According to research conducted by the Office for National Statistics (ONS), the consumer prices index (CPI) remained in double digits at 10.1 per cent in March. The inflation rate — the highest in Western Europe — was slightly down from 10.4 per cent from the previous month, however, food prices remained high, hitting levels not seen in 45 years.

According to the government statistician agency, the prices of bread and cereals were up 19.4 per cent in the year to March, the highest rate recorded on record since the government began tracking such figures in 1989. Meanwhile, the sharpest price increases were recorded among food items produced with olive oil which were up by 49 per cent on the year, followed by milk products at 38 per cent, and ready-made meals, which were up 21 per cent over last year, the BBC reported.

The annual rates for chocolate, confectionery, and hot beverages also all hit their highest levels on record.

The persistently high inflation, which was expected to fall to 9.8 per cent, was still down from the previous month and lower than the 41-year high of 11.1 per cent recorded in October.

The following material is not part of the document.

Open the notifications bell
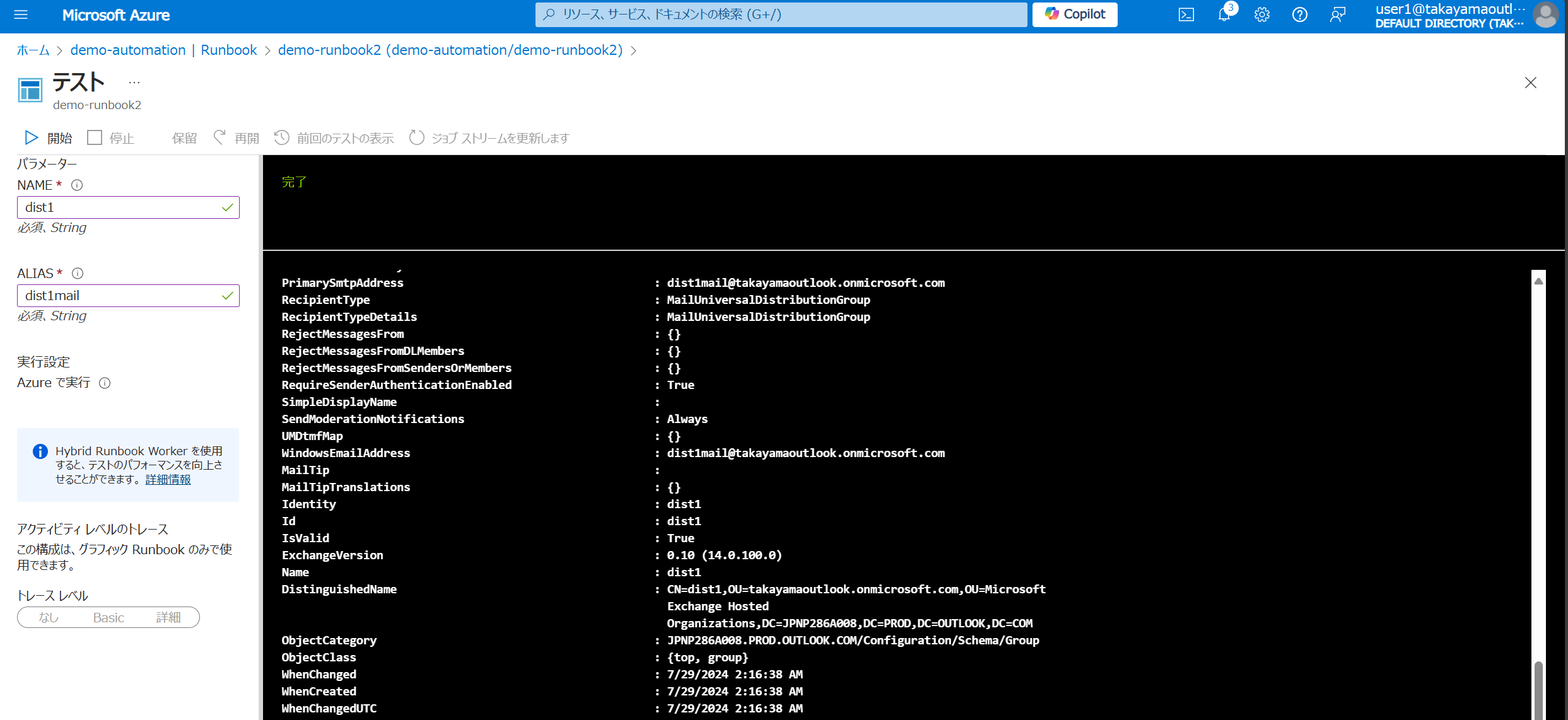Image resolution: width=1568 pixels, height=720 pixels. [x=1224, y=15]
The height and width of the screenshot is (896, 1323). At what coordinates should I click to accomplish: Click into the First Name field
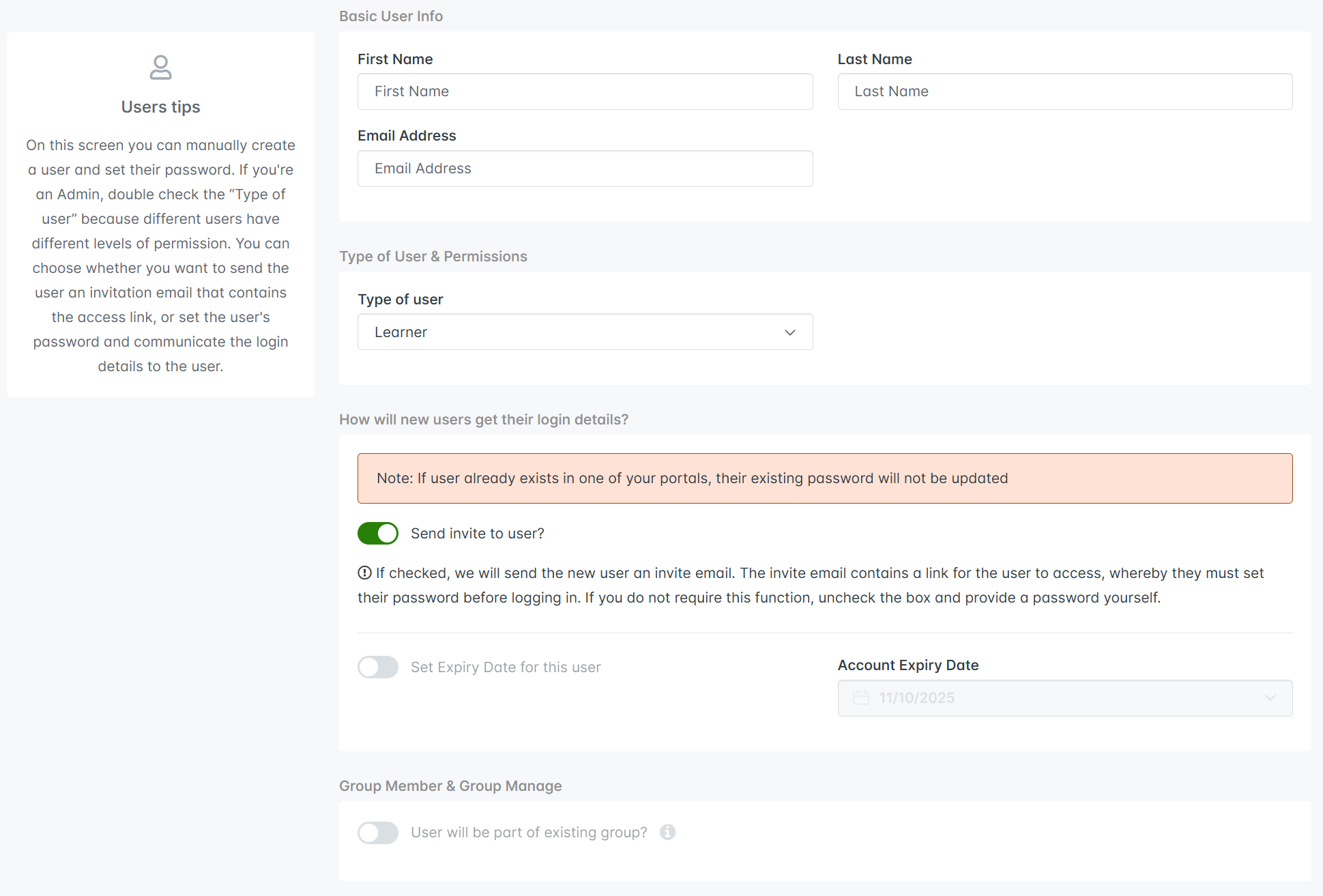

The decline to 10.1 per cent was attributed to a decline in gas prices from last year when the Russian invasion of Ukraine saw global prices spike, however, household gas and electricity prices remained high for British consumers.

Commenting on the figures, ONS chief economist Grant Fitzner said: “The main drivers of the decline were motor fuel prices and heating oil costs, both of which fell after sharp rises at the same time last year.

“Clothing, furniture and household goods prices increased, but more slowly than a year ago. However, these were partially offset by the cost of food, which is still climbing steeply, with bread and cereal price inflation at a record high.

“The overall costs facing business have been largely stable since last summer, although prices remain high.”

Meanwhile, Britons have been feeling the inflationary crunch in their paychecks as well, with the average worker being essentially poorer than they were last year, according to the National Institute for Economic and Social Research.

The report found that real wages, which are calculated by comparing earnings with inflation, had fallen by 3 per cent in real terms over the previous year. Wage growth stood at 6.6 per cent in the three months leading up to February, however, this lagged behind the increase in the cost of living, resulting in an effective pay cut.

Public sector workers were the most impacted by inflation, according to the think tank, with their wages declining by an average of 3.5 per cent in real terms, compared to private sector workers at 2.8 per cent.

Despite this, there has been little movement from the dubiously-named Conservative government of Prime Minister Rishi Sunak to reduce the tax load levied on the public, which currently stands at the highest level since the Second World War.

Indeed, the Chancellor of the Exchequer — the top man at the treasury — Jeremy Hunt took Wednesday’s figures as confirmation that the government should double down on its high tax agenda.

“These figures reaffirm exactly why we must continue with our efforts to drive down inflation so we can ease pressure on families and businesses,” the neo-liberal finance chief said.